"Meus textos são como o pão do Egito, a noite passa sobre eles e já não podes mais comê-los" (Rumi)

sábado, 15 de maio de 2010

Últimas notícias de Buenos Aires...

Os aviões despencam sobre Ezeiza, Piazolla  estrebucha sobre seu bandoneon enquanto  o taxista vai dirigindo perigosamente e falando demais. Os argentinos falam demais! Os brasileiros igualmente! Os paraguaios idem! Há uma inflação de palavrórios no mundo e a terra se parece cada dia mais a um inferno de tagarelice. A língua se enrola, dá nós e voltas. Late-se. Repetem-se os mesmos movimentos com os mesmos sons e com as mesmas palavras. Os lábios, a língua, a saliva, os dentes, os maxilares, a garganta, a traquéia e a faringe, o pescoço, até as obturações tomam parte nesses festins lingüísticos de todas as horas. Mas, se não fosse a fala, talvez já tivéssemos entrado em combustão espontânea. Latir! Eis aí nosso maior ofício! Ouvir-se sistematicamente como prova de que ainda se está presente em algum lugar.
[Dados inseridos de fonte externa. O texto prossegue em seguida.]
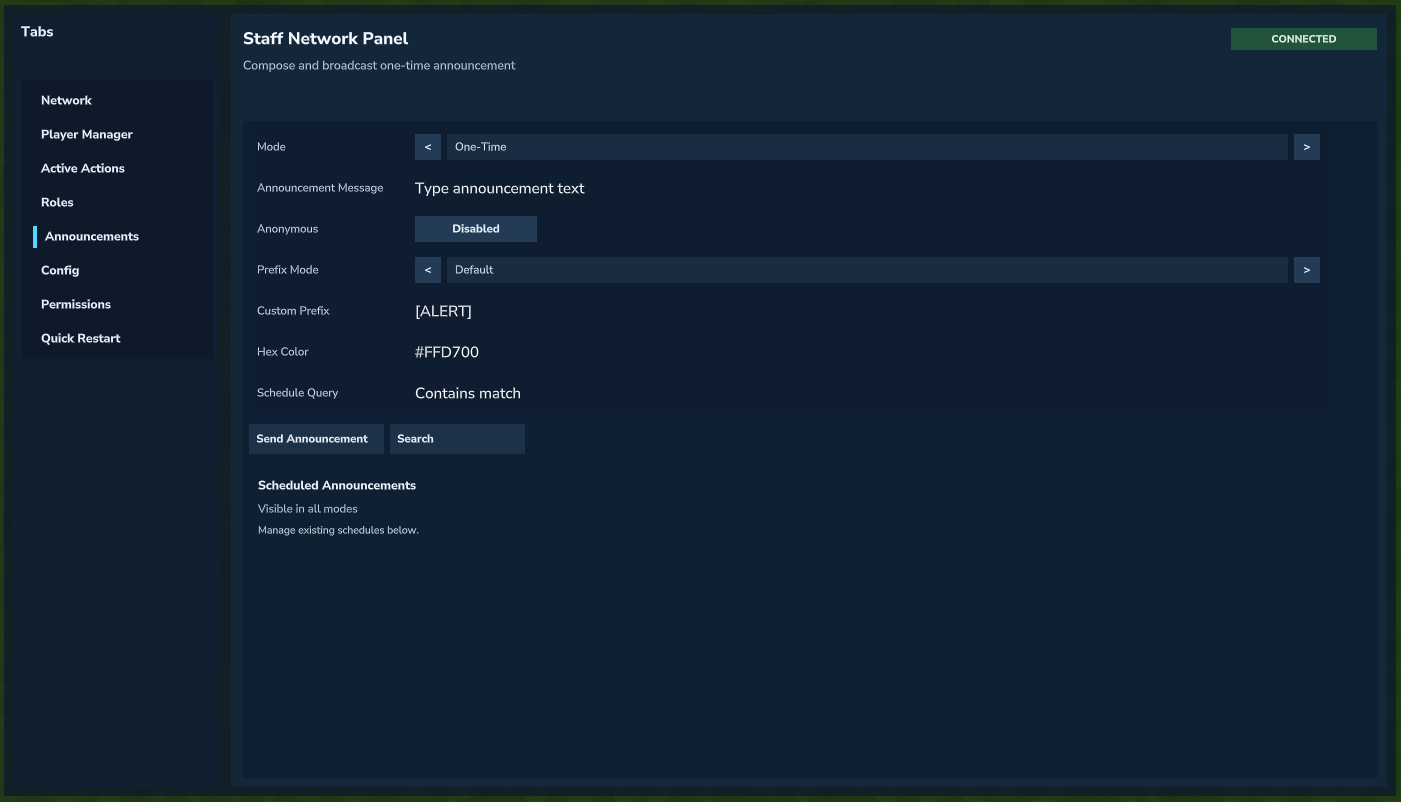Open the Config tab
Viewport: 1401px width, 802px height.
[60, 271]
Comprovar dia após dia e hora após hora –como escreve Camon - que a palavra não é o veículo e nem o signo de nosso mal, mas sim o próprio MAL. Descobrir, enfim, que é a própria língua que está doente.

http://www.youtube.com/watch?v=XLVJxxq0ncU

Um comentário:

  1. Ezio, amigo:

    Precisamente hoy, en las alturas de un piso 17 de Paseo de la Reforma, recordé mis años de universitario y se vino a la memoria tu nombre. Navegue por internet y me llevé la grata sorpresa del gran número de libros que has dado a luz, de los artículos publicados con tu autoría, de tus videos y sobre todo, de los buenos comentarios y del aprecio que tienen los brasileños por tu persona.

    Revisando tus libros publicados noté que hacía falta aquel que lleva por título “arqueología de nuestra vergüenza”, prologado por nuestro difunto amigo Juan Manuel Paredes Díaz. Y fue entonces que recordé tu departamento cerca de la Universidad, las máscaras que decoraban la pared, el gato que te acompañaba, a Giordano y a Errico, a tus visitantes femeninas, pero sobre todo a tus comentarios sobre Vargas Vila y las singulares pericias que hacías para enfrentar la vida y su devenir. También con gran cariño recuerdo tu participación como conferencista en la Semana Ácrata en Acatlán, y todo el revuelo que generó la actitud anarquista en la recatada academia.
    En verdad me da mucho gusto que sigas escribiendo con éxito y que continúes decapitando títeres (demoliendo mitos, mentiras e hipocrecías), como se dice en México.